Monday, Sep. 29, 1924

Notes

In a speech at Naples, His Majesty Benito Mussolini said: "I am a servant of no master but the Nation. I ask no reward but my conscience. It is enough that I can look forward to a none too distant date when I can lay aside my task, strong in the knowledge that I have accomplished something useful."

By some, his words were interpreted as a prediction of his early resignation; others, knowing Benito a little better, discussed them as a mere gesture.

The Italian Government decided to repay $25,000,000 worth of bonds maturing in the U. S. next February. Surprise was expressed that the bonds should be paid off without recourse to fresh borrowing. An agent of the Banco di Roma was able to explain the mystery. "Italy's financial condition," said he, "is continually improving. The Kingdom would find no convenience in again resorting to the American market because there is plenty of money at home."
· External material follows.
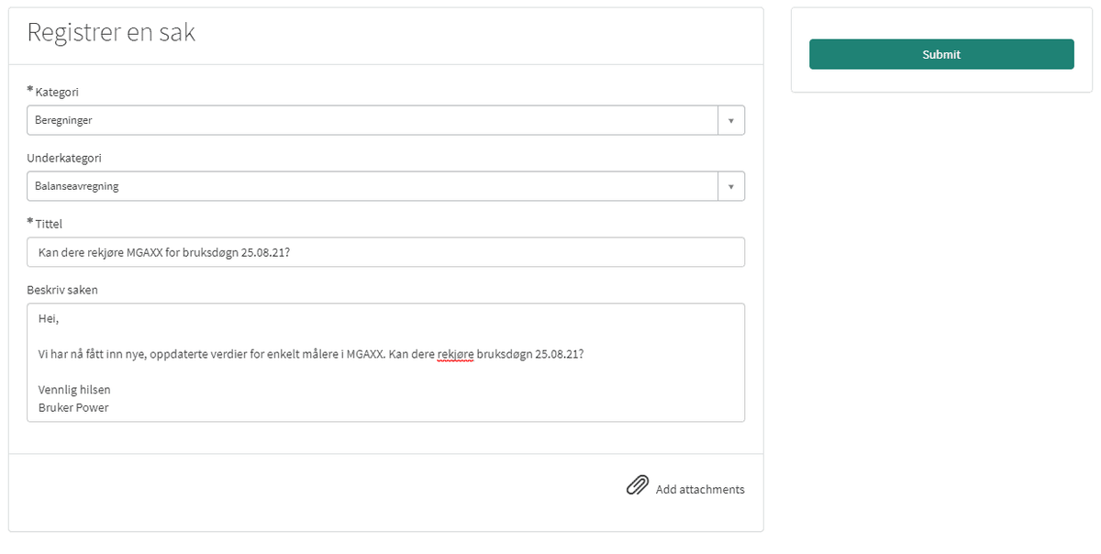This screenshot has height=554, width=1101.
Task: Click the Submit button
Action: (x=940, y=54)
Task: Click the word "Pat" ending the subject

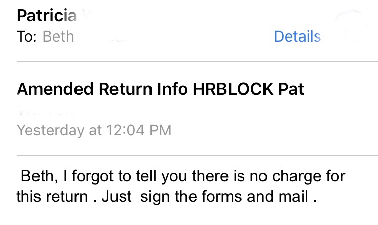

Man-eating wolves roam the central and southern provinces, according to information from Rome. During the past two months, several human beings have been devoured--a soldier returning from leave, at Palena; a woman, on a country road. At Vito, on the lower slope of Mt. Vesuvius, females of a church congregation were obliged to barricade themselves in the church while the men attacked a waiting pack of hungry lupines.
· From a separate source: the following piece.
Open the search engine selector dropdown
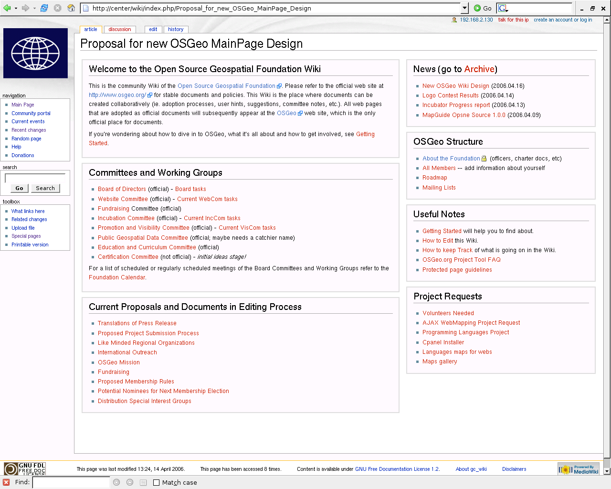The image size is (611, 489). coord(503,8)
Crown Prince Umberto concluded his South American visit (TIME, Aug. 18, Sept. 15) with a brief but popular visit to Brazil. When last heard of, the warship San Giorgio was bearing him back to Benito's kingdom.

Amid the tumult of vivas for the King, the Constitution and Liberty, a Congress of Italian jurists at Turin passed the following resolution: "From this city, which was the cradle of Liberty, the Congress reaffirms the principle of the absolute liberty of the press."

A treaty of arbitration between Italy and Switzerland was signed by the representatives of both nations at Rome. A permanent conciliation commission is to decide all disputes, even when national honor is involved. If the decision of the commission be unacceptable to either country, the two nations pledge themselves to submit the dispute to the Permanent Court of International Justice at The Hague.

Prince Gelasio Caetani, Italian Ambassador to the U. S., on a vacation in Italy, wishing to devote himself "to matters of land improvement, the administration of his estate and to studies from which public affairs had diverted his attention," pressed Benito to accept his resignation. Benito sadly gave his consent, but requested the Prince to continue in office until the new year. Prince Caetani will sail for the U. S. on Oct. 11.